Most patients diagnosed with CAAP (77%) were hospitalized for this illness. A viral pathogen was also identified in 46.9% of patients diagnosed with CAAP. Respiratory syncytial virus (RSV) was the most commonly isolated virus, found in 23.1% of patients with CAAP (roughly half of those in whom a virus was identified). HMPV was isolated in 8.3% of the study children but in just over 2% of controls. In 22% of the study children, a second virus was isolated. HMPV was isolated with a frequency equal to that of RSV in children older than 2 years. Finally, the frequency of HMPV (8.3%) was more than twice that of adenovirus, influenza, or parainfluenza (all < 3.5%). Although HMPV was isolated less often than RSV, patients with CAAP plus HMPV were more likely to have wheezing or gastrointestinal symptoms than patients who had CAAP plus RSV (Table). However, children with CAAP plus HMPV were 20% less likely to be admitted to the hospital than children with CAAP plus RSV. The investigators concluded that HMPV plays an important role in CAAP in childhood.

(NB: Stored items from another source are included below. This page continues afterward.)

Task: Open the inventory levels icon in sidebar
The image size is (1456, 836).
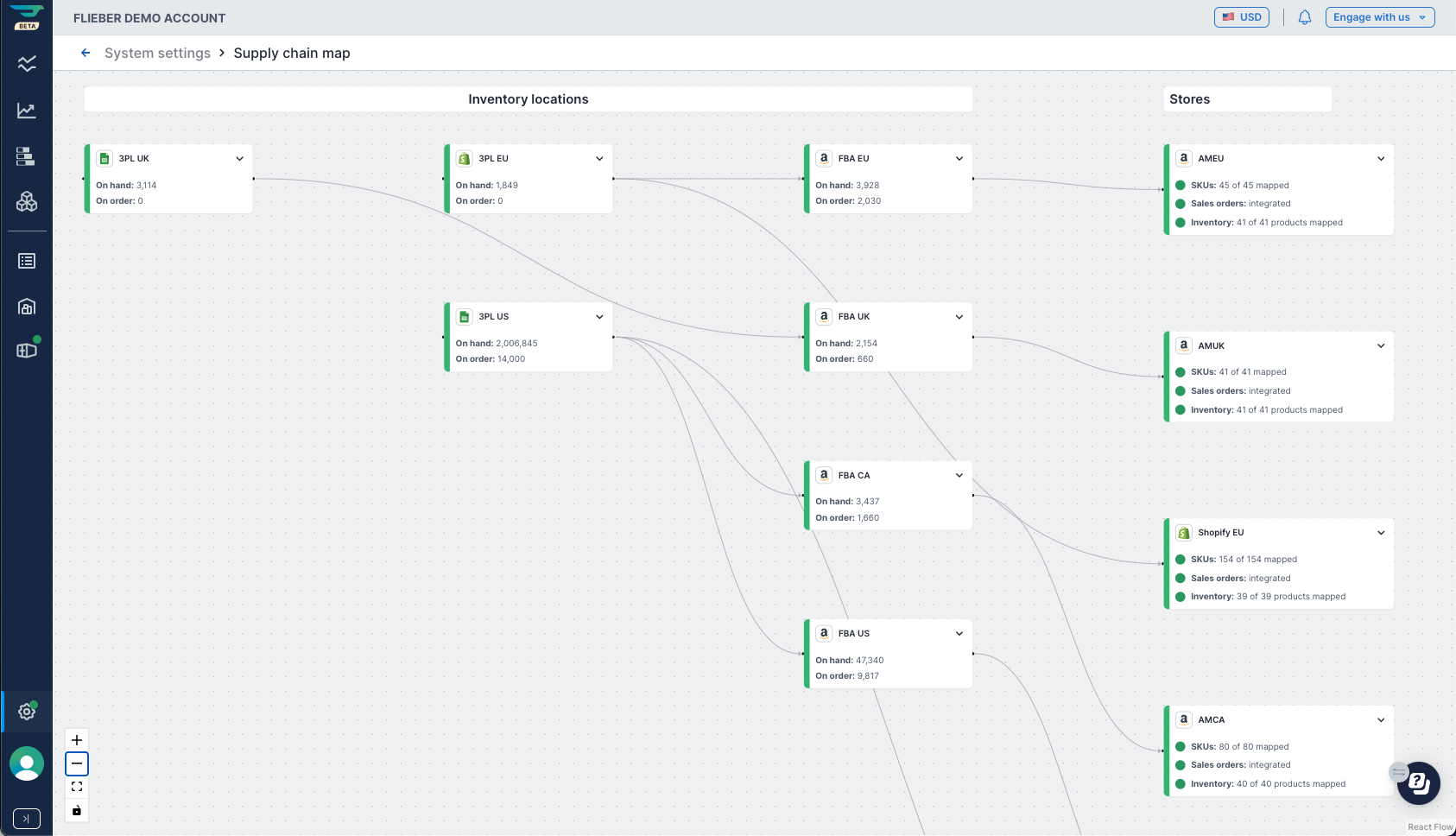Action: [x=26, y=156]
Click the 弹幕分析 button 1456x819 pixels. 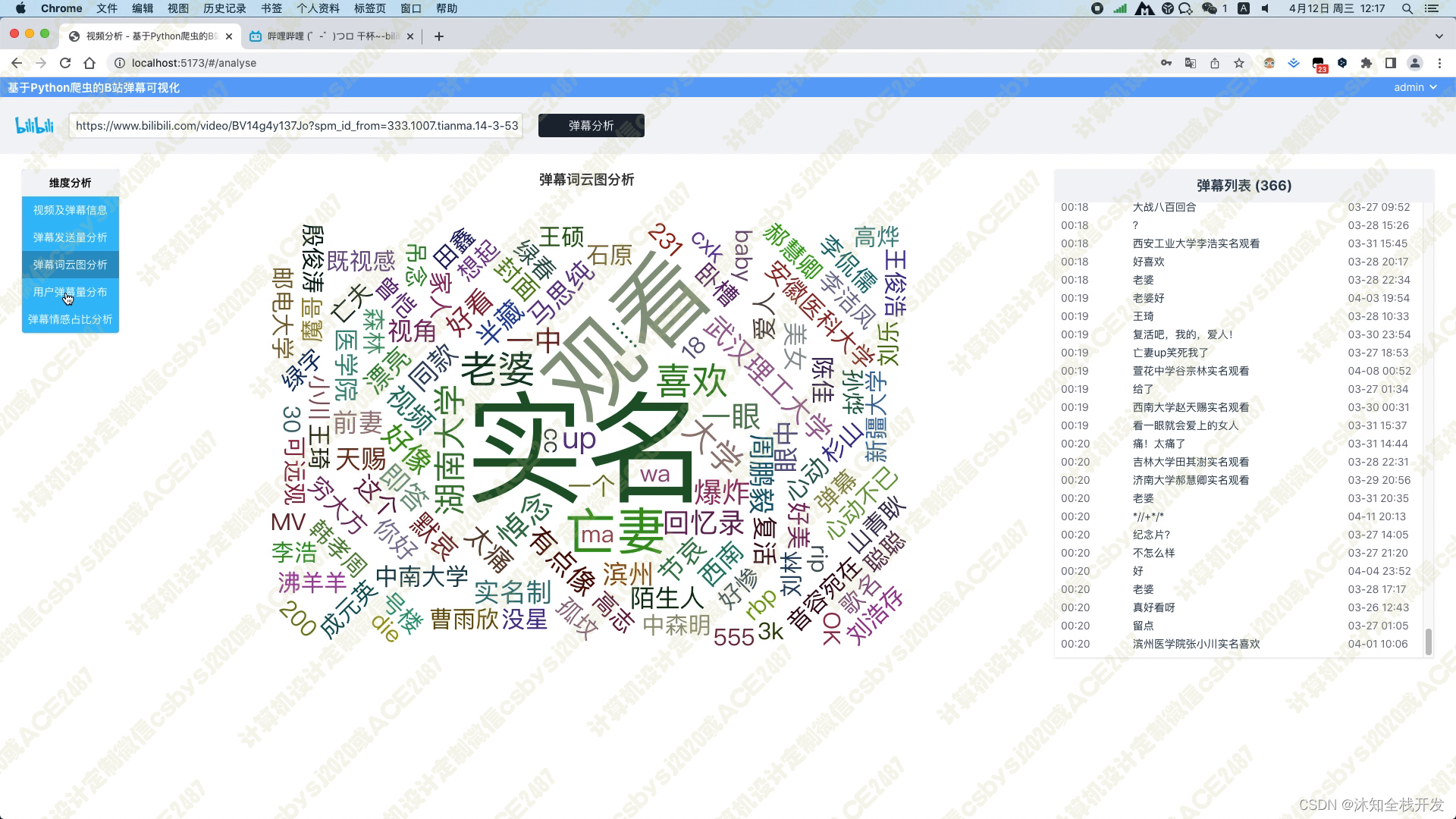click(x=591, y=125)
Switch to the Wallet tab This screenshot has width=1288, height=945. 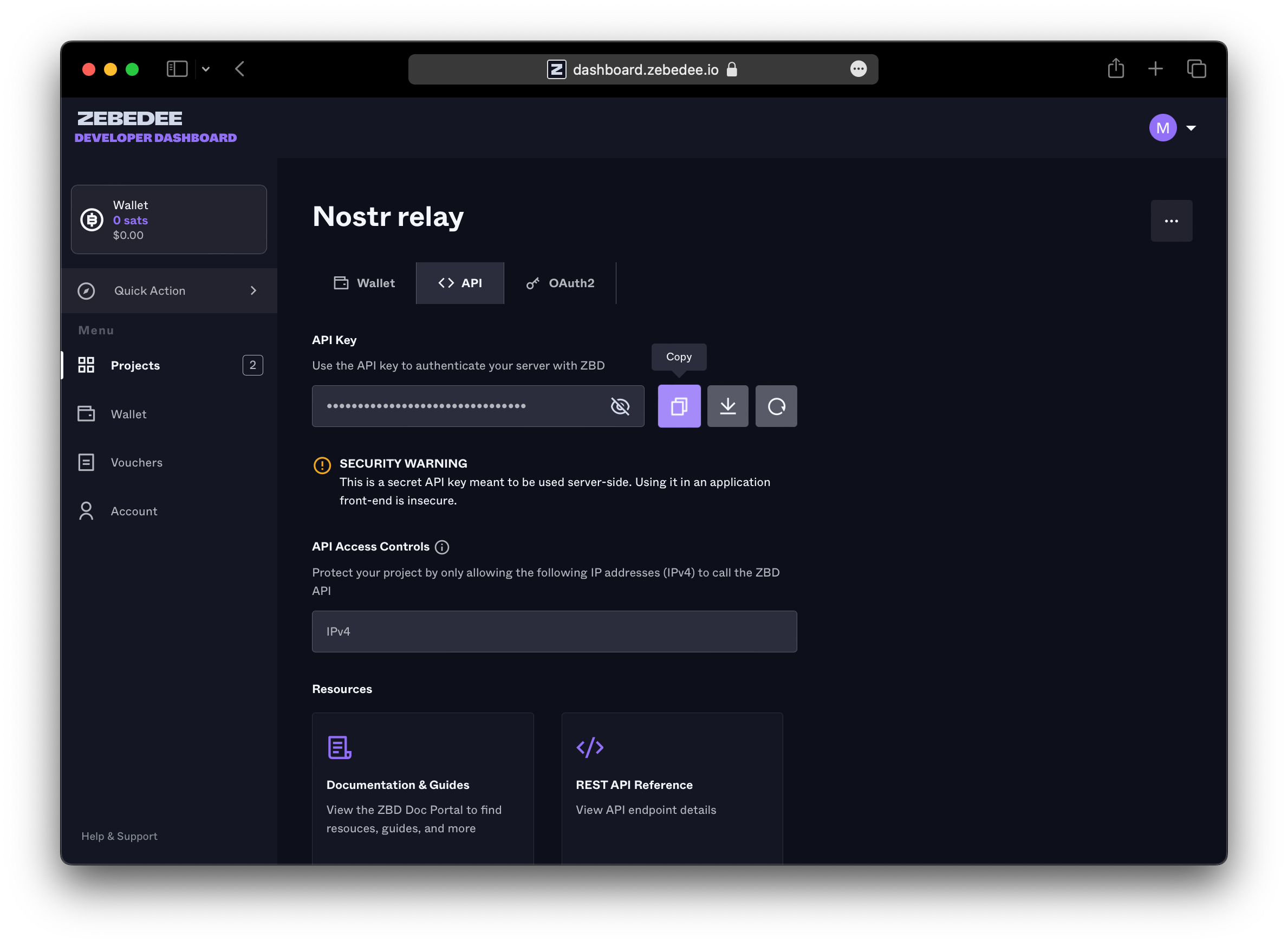point(364,283)
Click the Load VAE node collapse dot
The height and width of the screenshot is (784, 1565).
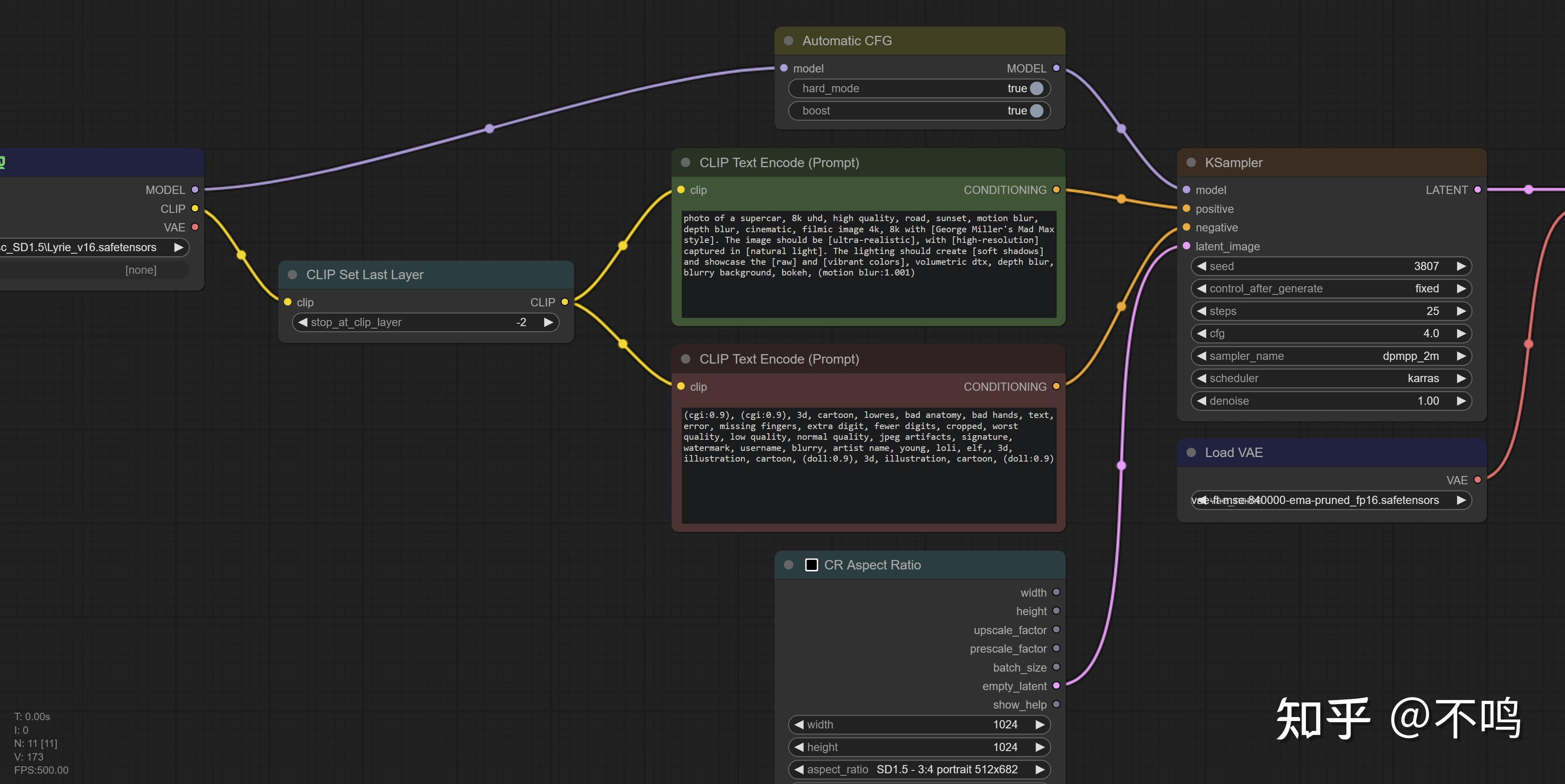pyautogui.click(x=1191, y=453)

Table. Comparative Frequency of Symptoms
Diagnosis | Gastrointestinal Symptoms | Wheezing |
---|---|---|
CAAP plus HMPV | 56.3% | 47.5% |
CAAP plus RSV | 31.2% | 23.2% |
CAAP = community-acquired alveolar pneumonia; HMPV = human metapneumovirus; RSV = respiratory syncytial virus
Viewpoint
This is one of several studies showing that HMPV is isolated more often than any other virus save RSV in children with viral lower respiratory tract infection or pneumonia and that the relative isolation frequencies are qualitatively similar (RSV is most common, followed by HMPV, and then all others). It is not possible to know how many of the CAAP episodes represented a virus-caused focal infiltrate vs a true viral and bacterial coinfection, but there seems to be a significant correlation. There is biologic plausibility for coinfection to be a significant contributor to what we classically consider bacterial pneumonia in that many of these respiratory viruses impede airway clearance.